### Assigned task 1
Answer these questions using the exascale article below.
(a) On what day and date does Exascale Day, 2020 fall?
(b) How many calculations per second can the next generation of supercomputers process?
(c) What is Jeremy Thomas's position?
### Assigned task 2
Please continue the exascale article from the point where it stops.

How the Energy Department is Working to Engage Americans on Exascale Supercomputing
Connecting state and local government leaders
Officials also offered updates on how the buildout of U.S. exascale machines is unfolding.
U.S. national labs and their private sector supercomputing partners this week steered a robust, online visibility campaign in hopes of fostering a greater sense of national pride in the United States’ exascale computing technology efforts.
Throughout what’s been deemed ‘Exascale Awareness Week,’ the Energy Department’s Exascale Computing Project or ECP, Lawrence Livermore, Argonne and Oak Ridge National Labs, AMD, HPE, and other labs and businesses are circulating a range of digital content underscoring the potential capabilities exascale systems will have to offer. The many moves to help educate people on the next-level computing power are all leading up to Sunday, Oct. 18: Exascale Day, 2020.
That date echoes this next generation of supercomputers’ capacity to process more than one quintillion calculations per second.
“Exascale Day will happen on 10/18 every year because a quintillion is 10^18th power, or a one with eighteen zeroes trailing behind it,” Lawrence Livermore National Lab Public Information Officer Jeremy Thomas explained Wednesday. “The whole event is really meant to set aside some time to talk about exascale, the exciting things that will be done with these machines that are just on the horizon, and how they will impact nearly all sectors of society.”
He and another official close to the government’s exascale projects provided Nextgov with a deep look into the event’s impetus and what’s unfolded so far, helping visualize the coming ‘exascale era’ of computing—and offered a fresh update on America’s in-the-making exascale machines.

### Extracted records
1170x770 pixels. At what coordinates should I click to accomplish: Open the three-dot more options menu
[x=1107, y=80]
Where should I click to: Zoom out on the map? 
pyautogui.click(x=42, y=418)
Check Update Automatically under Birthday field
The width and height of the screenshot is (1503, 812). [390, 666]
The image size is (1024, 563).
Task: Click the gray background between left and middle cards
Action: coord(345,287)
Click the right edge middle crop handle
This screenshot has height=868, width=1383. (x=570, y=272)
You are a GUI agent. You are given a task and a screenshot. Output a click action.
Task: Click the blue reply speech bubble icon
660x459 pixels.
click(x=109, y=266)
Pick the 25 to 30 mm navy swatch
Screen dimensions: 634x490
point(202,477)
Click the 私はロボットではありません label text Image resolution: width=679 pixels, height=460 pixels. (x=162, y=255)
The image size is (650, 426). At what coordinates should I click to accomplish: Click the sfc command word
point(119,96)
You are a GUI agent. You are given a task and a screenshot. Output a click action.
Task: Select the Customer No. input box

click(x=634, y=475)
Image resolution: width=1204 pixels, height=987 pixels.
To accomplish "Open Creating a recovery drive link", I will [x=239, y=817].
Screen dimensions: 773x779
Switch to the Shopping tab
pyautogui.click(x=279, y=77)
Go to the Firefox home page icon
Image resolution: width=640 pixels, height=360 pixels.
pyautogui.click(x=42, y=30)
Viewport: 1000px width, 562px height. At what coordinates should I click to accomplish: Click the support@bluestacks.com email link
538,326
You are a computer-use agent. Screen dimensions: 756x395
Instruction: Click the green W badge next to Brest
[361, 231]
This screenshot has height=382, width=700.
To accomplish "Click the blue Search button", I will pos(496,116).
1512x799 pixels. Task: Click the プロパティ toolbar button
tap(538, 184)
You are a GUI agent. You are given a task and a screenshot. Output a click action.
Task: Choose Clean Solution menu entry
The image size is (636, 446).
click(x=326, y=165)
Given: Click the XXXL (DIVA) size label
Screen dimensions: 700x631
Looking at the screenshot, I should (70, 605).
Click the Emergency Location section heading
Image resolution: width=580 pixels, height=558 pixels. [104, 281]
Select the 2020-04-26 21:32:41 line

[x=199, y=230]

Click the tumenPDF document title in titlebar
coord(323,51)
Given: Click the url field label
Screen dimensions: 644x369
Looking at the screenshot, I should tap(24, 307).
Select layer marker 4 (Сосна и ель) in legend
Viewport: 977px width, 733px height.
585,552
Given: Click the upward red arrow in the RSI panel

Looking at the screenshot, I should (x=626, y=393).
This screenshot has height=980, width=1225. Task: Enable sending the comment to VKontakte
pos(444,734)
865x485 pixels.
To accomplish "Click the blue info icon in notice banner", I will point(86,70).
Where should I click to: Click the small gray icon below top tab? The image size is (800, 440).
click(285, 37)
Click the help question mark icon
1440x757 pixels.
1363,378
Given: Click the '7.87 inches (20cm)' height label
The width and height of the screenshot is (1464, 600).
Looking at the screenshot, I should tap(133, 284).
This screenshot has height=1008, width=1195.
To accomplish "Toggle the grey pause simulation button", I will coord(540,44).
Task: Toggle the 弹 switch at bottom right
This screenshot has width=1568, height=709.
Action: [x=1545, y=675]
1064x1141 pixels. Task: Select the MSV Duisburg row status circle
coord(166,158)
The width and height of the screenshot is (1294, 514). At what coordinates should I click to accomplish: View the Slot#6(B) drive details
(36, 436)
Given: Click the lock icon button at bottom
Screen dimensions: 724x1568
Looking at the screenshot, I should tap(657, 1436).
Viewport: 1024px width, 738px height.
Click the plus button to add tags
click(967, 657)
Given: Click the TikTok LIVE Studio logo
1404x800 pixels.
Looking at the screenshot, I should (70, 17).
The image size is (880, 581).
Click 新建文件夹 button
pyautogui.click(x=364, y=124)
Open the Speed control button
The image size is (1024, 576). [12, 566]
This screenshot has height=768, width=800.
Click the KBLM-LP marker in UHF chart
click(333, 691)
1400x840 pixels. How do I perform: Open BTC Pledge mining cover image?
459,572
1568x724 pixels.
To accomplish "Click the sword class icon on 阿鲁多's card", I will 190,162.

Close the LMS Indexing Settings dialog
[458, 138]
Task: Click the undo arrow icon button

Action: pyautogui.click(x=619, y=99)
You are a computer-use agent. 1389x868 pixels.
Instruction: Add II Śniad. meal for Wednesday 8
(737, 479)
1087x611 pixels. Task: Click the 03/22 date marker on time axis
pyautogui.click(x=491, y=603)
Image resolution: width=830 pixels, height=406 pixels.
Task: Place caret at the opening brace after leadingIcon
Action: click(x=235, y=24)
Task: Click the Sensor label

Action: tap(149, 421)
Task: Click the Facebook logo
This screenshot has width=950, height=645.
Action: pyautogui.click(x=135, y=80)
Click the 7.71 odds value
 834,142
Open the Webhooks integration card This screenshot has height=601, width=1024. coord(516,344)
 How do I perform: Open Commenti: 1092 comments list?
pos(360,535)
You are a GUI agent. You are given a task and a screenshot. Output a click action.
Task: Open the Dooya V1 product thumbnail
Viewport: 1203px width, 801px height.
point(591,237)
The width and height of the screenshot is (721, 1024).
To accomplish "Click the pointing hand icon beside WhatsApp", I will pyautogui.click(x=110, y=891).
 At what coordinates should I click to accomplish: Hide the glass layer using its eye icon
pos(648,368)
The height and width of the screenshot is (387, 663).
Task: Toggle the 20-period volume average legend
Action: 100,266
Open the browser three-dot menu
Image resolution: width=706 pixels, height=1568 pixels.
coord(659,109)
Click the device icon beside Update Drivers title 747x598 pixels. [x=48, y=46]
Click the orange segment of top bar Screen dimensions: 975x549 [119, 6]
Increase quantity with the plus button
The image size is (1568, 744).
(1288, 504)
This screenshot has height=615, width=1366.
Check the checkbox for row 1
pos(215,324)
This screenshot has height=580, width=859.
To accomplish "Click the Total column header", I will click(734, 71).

### Exercise output 1
(a) Sunday, Oct. 18
(b) More than one quintillion
(c) Public Information Officer at Lawrence Livermore National Lab

### Exercise output 2
Envisioning the Promise of Exascale
Three U.S. exascale systems are under construction and set to start operations over the next few years. First announced in March 2019, Aurora will be based at Argonne National Lab. Frontier, unveiled two months later, is set to be housed at Oak Ridge National Lab and Lawrence Livermore in August of that year revealed it’s developing El Capitan, an advanced system to support the U.S. nuclear stockpile. The three contracts each span values from $500 million to more than $600 million.
Many are generally familiar with terms like ‘megabytes’ and ‘gigabytes’ to refer to units of data storage. “Well, in advanced computer performance such as we have with supercomputers, we refer to the ‘scale’ of a system’s capabilities—mega led to giga, then terascale, and we’re now at petascale,” Thomas explained.
And the next level is exascale.
“Exascale is a full 10x order of magnitude more powerful than today’s fastest supercomputers. To put this in perspective, a supercomputer running at one exaflop [or one quintillion computing operations per second] is about a million times more powerful than your typical laptop,” Thomas said. “At more than 2 exaflops, LLNL’s El Capitan will be faster than the top 100 supercomputers that currently exist in the world—combined.”
Recognizing that a quintillion is a number so massive it’s difficult for people to wrap their heads around, he offered analogies to help express that level of power. “It would take 40,000 years for one quintillion gallons of water to spill over Niagara Falls,” Thomas noted, adding that if the Earth’s entire population of 7.7 billion humans each individually completed one calculation per second, it would take them more than eight years to do what El Capitan is anticipated to complete in one second.
“This unprecedented level of computing capability will have profound impacts in national security, AI, energy, materials science, space and astrophysics, medicine and drug discovery, transportation, climate modeling—you name it, basically any scientific discipline or industry that requires faster, more detailed computer modeling and simulation will benefit from these unprecedented tools, enabling scientific discoveries that have never even been imagined before,” Thomas said.
And through Exascale Awareness Week, he and key supercomputing officials aim to drive that point home to the broader American public.
The Exascale Computing Project is a collaborative Energy Department-led program to accelerate the U.S. exascale ecosystem and produce software, tools and applications for those in-development supercomputers. Over the course of this week, its landing page has been continuously populated with videos, audio discussions, op-eds, quotes from researchers and articles presenting all that the department’s labs are doing and plan to do with exascale systems. Topics encompass the next-generation computing’s potential impacts on national security, drug discovery and Covid-19 research, AI and machine learning, climate modeling and heaps of more applications. National labs’ and companies’ own websites and social media pages also disseminated their own materials on the topic.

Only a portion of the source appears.